> _What is being asked_: Count how many lines of the records contain the word "Movies" and give only the number.
# # # #
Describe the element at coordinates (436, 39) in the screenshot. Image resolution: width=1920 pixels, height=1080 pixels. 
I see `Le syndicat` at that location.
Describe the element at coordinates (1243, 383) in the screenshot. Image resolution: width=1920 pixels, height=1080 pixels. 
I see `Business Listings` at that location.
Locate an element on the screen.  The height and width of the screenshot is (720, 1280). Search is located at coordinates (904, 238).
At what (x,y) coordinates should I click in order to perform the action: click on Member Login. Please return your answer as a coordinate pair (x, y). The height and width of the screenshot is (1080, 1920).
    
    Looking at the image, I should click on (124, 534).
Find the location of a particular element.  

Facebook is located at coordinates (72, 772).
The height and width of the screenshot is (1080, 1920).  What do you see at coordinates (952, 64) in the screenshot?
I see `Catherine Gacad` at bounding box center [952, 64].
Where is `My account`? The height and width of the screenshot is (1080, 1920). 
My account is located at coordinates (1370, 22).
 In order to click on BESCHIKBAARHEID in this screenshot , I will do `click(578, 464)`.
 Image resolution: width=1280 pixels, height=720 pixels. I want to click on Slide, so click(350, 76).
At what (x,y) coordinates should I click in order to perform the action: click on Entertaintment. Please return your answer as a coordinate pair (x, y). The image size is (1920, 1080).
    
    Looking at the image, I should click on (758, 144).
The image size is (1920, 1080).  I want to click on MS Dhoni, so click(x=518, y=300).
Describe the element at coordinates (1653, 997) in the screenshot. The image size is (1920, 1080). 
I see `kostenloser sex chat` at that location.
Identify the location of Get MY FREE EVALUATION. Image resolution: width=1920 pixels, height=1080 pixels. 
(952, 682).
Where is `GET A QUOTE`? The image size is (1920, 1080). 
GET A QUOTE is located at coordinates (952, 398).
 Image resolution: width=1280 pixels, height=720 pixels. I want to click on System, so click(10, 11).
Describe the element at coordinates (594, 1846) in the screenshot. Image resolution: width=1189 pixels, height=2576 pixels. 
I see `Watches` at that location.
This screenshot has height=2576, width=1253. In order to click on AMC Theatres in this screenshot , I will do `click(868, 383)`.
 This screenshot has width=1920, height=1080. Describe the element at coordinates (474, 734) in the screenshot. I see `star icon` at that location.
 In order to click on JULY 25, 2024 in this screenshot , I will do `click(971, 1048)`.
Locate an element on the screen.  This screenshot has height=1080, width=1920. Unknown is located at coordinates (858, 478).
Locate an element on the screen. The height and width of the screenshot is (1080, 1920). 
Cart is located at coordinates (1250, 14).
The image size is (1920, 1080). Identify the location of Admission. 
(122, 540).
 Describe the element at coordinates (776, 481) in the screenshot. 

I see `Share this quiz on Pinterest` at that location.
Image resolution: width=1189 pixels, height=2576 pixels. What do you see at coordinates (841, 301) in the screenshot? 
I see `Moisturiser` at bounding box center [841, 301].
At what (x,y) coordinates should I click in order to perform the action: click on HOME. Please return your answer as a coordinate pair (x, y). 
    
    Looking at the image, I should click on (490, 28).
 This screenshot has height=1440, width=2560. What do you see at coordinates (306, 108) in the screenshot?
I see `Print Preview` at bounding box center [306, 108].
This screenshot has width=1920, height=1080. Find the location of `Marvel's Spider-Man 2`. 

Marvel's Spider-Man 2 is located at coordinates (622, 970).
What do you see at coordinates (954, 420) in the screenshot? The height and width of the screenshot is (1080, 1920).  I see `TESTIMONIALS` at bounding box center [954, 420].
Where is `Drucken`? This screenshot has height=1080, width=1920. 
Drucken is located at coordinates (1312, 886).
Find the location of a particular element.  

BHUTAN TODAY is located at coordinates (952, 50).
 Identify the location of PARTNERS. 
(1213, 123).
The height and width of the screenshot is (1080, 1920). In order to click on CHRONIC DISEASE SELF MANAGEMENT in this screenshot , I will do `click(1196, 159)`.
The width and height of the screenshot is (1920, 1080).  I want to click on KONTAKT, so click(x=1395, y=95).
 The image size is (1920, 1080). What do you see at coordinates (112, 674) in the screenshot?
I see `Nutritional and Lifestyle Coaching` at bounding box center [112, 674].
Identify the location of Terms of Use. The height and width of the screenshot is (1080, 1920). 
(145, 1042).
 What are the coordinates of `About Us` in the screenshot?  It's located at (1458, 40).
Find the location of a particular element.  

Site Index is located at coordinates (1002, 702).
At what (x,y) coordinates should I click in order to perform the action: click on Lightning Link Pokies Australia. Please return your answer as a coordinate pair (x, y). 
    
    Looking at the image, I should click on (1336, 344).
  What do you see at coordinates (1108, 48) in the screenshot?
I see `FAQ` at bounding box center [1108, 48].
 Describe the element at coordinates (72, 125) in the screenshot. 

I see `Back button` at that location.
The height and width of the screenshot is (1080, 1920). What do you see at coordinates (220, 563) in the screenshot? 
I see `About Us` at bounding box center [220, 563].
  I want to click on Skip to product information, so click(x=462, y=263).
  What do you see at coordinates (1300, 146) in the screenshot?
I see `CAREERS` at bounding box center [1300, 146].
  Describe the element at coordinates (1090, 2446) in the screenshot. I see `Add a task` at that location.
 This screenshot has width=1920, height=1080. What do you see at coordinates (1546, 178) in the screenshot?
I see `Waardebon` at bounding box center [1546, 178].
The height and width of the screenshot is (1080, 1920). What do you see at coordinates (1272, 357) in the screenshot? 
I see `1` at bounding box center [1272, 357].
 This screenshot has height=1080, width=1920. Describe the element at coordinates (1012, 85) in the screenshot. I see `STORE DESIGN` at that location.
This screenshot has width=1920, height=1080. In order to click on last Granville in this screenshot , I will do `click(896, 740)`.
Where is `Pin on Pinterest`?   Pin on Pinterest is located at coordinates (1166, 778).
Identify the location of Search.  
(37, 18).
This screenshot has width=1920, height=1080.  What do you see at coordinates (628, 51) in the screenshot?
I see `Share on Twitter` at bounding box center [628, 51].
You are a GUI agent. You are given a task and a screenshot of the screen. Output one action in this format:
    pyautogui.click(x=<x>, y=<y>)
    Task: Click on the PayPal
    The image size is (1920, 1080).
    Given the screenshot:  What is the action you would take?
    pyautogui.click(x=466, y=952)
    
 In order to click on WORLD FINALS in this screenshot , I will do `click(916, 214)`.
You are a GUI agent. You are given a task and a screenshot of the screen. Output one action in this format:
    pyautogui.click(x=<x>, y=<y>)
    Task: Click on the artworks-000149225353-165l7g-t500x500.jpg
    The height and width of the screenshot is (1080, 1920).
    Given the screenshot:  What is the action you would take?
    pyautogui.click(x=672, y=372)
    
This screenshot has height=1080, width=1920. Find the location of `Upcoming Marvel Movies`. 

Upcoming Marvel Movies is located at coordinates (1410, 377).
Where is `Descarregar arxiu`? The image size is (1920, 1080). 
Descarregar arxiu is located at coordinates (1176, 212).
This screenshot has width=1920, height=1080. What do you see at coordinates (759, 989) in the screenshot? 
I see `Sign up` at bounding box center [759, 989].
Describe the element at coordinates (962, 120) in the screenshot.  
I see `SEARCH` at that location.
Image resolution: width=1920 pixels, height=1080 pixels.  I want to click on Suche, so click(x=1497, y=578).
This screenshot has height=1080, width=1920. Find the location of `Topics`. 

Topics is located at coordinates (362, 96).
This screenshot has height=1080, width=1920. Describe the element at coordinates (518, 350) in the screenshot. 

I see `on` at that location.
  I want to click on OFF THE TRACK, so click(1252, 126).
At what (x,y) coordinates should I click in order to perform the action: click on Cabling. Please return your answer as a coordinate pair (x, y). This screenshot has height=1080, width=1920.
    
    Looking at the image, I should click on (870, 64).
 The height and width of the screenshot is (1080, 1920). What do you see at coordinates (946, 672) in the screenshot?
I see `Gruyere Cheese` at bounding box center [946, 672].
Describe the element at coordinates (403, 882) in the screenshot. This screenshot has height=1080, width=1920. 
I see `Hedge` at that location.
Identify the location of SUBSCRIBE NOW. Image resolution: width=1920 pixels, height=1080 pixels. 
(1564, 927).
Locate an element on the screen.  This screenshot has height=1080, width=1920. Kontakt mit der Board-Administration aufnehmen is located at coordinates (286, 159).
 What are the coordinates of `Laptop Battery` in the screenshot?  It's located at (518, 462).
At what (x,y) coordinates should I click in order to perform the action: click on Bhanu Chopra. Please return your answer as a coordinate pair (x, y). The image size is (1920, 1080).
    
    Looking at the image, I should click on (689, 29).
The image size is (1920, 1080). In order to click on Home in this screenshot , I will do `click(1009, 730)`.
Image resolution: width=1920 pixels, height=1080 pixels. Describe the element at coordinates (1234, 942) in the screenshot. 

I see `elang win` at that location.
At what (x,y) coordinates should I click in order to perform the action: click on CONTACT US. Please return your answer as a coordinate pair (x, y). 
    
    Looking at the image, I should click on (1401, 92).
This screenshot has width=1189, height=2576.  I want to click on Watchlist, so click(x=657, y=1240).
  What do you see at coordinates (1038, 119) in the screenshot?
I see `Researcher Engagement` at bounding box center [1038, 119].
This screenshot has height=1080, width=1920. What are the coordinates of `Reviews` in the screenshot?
# # # #
> _Written response_: 2